First of all, you may have more contact with Spring Cloud Sleuth, which is the Spring framework family (why not call it the Spring Cloud framework family here? In fact, this is because Sleuth, like other components in the Spring framework, is very flexible, that is, it can cooperate with other Spring Cloud components, or it can not be used with other Spring Cloud components, but only be used as a trace tracking system framework for trial.) It provides trace tracking for the whole microservice framework system.

About the difference between Trace and Log, two articles are recommended:
Logging vs Tracing vs Monitoring
Logging vs. tracing

Secondly, Zipkin is a complete framework for collecting, analyzing and presenting Trace data. The overall architecture of Zipkin is shown in the figure:

On the way, it can be seen that if ELK stack is used as the framework for log storage and analysis, Zipkin plays a role very similar to that of Logstash and Kibana, that is, 1) complete the collection of trace data, and 2) realize the visual tracking of trace.

Finally, brave. Brave's official statement is:

Brave is a library used to capture latency information about distributed operations. It reports this data to Zipkin as spans.

From the literal meaning of this sentence, brake is a front end of Zipkin, which is similar to the Instrumented Client on the way of Zipkin architecture. However, there is another sentence in brave's official statement:

Brave's dependency-free tracer library works against JRE6+.

This shows that, first of all, brake is a tracer library that provides a tracer interface. For its background, Zipkin can be used or extended to other backend.

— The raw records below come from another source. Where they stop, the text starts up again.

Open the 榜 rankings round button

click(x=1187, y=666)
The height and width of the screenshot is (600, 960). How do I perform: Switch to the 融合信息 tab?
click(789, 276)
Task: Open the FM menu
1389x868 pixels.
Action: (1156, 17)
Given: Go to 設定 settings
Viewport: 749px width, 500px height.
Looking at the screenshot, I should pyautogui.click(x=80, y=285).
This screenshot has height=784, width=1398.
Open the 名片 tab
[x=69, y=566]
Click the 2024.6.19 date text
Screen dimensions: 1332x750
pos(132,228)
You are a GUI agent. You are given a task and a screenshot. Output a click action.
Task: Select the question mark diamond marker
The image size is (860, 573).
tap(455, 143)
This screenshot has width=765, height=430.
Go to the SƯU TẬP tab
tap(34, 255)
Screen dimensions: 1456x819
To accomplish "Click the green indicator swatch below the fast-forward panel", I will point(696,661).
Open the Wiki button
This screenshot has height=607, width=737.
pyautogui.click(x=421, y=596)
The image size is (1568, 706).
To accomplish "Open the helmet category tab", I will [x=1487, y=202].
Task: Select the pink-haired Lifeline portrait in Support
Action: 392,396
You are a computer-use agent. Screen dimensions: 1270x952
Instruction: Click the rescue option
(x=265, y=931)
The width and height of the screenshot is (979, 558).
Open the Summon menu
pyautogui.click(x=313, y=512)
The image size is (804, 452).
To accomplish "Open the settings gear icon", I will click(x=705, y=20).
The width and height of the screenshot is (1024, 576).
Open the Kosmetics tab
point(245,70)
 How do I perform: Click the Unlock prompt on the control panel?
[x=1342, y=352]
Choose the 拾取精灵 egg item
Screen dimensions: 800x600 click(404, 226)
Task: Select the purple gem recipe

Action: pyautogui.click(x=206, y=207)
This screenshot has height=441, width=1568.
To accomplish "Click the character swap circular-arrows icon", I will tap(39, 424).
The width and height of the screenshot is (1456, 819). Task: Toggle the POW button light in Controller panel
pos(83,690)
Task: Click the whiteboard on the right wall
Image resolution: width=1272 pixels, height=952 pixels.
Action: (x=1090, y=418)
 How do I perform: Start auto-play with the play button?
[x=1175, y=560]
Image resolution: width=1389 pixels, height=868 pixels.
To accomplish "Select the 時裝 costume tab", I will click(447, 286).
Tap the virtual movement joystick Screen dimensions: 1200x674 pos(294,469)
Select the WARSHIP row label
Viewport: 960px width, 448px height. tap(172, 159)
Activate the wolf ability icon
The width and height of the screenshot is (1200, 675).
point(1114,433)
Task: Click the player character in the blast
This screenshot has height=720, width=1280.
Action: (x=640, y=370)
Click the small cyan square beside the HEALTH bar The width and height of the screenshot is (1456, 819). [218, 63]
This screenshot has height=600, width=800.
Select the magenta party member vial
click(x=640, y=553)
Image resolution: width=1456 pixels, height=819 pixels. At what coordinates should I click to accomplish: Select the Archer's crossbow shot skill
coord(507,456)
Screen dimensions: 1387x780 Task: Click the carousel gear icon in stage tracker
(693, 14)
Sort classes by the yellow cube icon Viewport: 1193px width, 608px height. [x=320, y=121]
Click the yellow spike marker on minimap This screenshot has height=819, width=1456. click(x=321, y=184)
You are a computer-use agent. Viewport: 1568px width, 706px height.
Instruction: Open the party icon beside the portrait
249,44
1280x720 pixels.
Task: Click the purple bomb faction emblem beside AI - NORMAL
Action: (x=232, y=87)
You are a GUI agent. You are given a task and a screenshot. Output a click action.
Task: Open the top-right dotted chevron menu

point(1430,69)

After all this, what is the relationship between Sleuth, Zipkin and Brave? Their relationship is as follows:

1. Sleuth uses brake as the tracer library
2. Sleuth may not use Zipkin

be careful:   Sleuth involved in this article is version 2.0 +, and sleuth earlier than version 2.0 does not use brake. Basically, except for annotations, all the underlying interfaces involved in customization are inconsistent with this article.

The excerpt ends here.